Anne Arundel County Council member Jamie Benoit (D-4) spoke on WYPR radio Friday about the recent turmoil involving County Executive John R. Leopold and Police Chief James R. Teare Sr.
On Monday night, the , who has been questioned for his role in actions outlined in a recent indictment against Leopold.
The council has been particularly concerned about allegations that Leopold was collecting dossiers on opponents with the assistance of police.
Benoit, who spoke on the Midday with Dan Rodricks program, said the council will continue to seek answers from Teare, despite his recent refusal to answer most questions regarding the case.
Below is a transcript of Dan Rodricks' interview with Benoit.
Dan Rodricks: Has the council done all it can on this front?
Jamie Benoit: No, I think we'll continue to push on and continue to try and put some pressure on Chief Teare to be more transparent on his dealings surrounding the collection of dossiers in particular, which is a pretty serious charge. The people are outraged and fed up with this version of county leadership, and it's up to us to try to make some headway and shed some light on the behavior of senior leaders in the county.
Rodricks: It seems like Chief Teare has dug in his heels.
Benoit: He has. He has obtained a well-known criminal defense lawyer, which I found puzzling given that he hasn't been charged with any crime. But he's engaged a high-profile counsel, and he came down to the council a couple of weeks ago and refused to answer even basic questions about police practice and procedure on the advice of counsel. That's why we invited Emerson Davis to come down—actually, he volunteered to come down—and he provided answers to a lot of our questions that Chief Teare refused to answer.
Rodricks: How does Chief Teare serve in his job? Who appoints him?
Benoit: Under our current laws, the county executive has sole appointment power over the chief. I would anticipate that among some of the fallout of this would be proposals to be put before the voters this fall to change that process to give the legislative branch a role in hiring a police chief and the hiring of executive branch appointments.
Rodricks: What can you say about county services for folks out there in Anne Arundel County wondering what's going on?
Benoit: I'm approached, called and written to almost daily lately. And my response has been that I'm going to continue to focus on doing my share of providing the high quality of life that people have come to expect. But citizens are concerned, and they see a disabled county executive who's finding it difficult to put forth any meaningful policy issues and one of his senior appointed public safety officials has come under this cloud. In some ways, that's even more troubling, given what we ask of our police department and empower our police department to do. They have arrest powers, they are armed, obviously. They are peoples' protection out there, and when the leadership isn't doing its job, it certainly flows down to the rank and file.

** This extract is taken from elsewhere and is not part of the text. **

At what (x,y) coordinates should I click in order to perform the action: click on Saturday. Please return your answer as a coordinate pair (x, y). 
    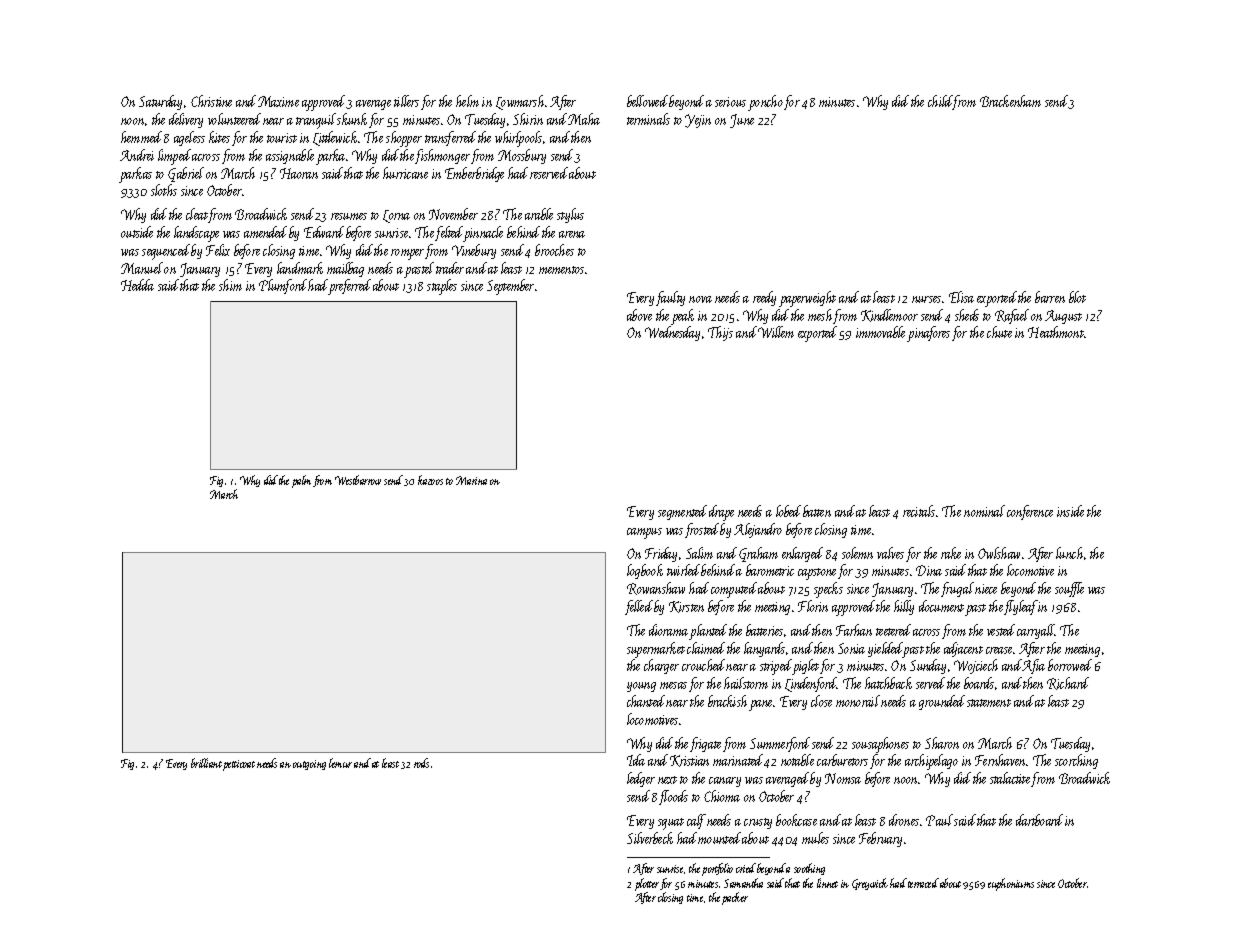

It's safe to say that the rank and file are not happy. The morale … to say that it's low is an incredible understatement.
Rodricks: The chairman of your council said this was pure political grandstanding. What was your response when you heard him say that?
Benoit: Well, I don't agree with that. The resolution, while symbolic and there is no binding authority, does send a message to the public that we are paying attention to this and we echo the sentiments we've heard. I have not heard anybody come forth and say they support Chief Teare. Not many. I would say 99 percent or more have come forth to say 'we need him gone and we have no confidence in his continued ability to lead the police department.'
Rodricks: The council, as you know, was in a logjam to fill a vacancy for a long time. Have members of the council thought about a new approach to structure this so it doesn't happen again.
Benoit: I think that's also in the works. Right now, we're in the middle of our decennial charter review process. Our charter commission has submitted a report to us and among the recommendations is to change this process. Some sort of proposal will be put before the voters this year to make this process a little less political. It was a very acrimonious and protracted debate and I don't think any of us are anxious to go back through that. But having said that, from my perspective, the fight was worth it. The person we got, Peter Smith, is going to serve with great distinction and I'm really looking forward to watching him grow as an elected official.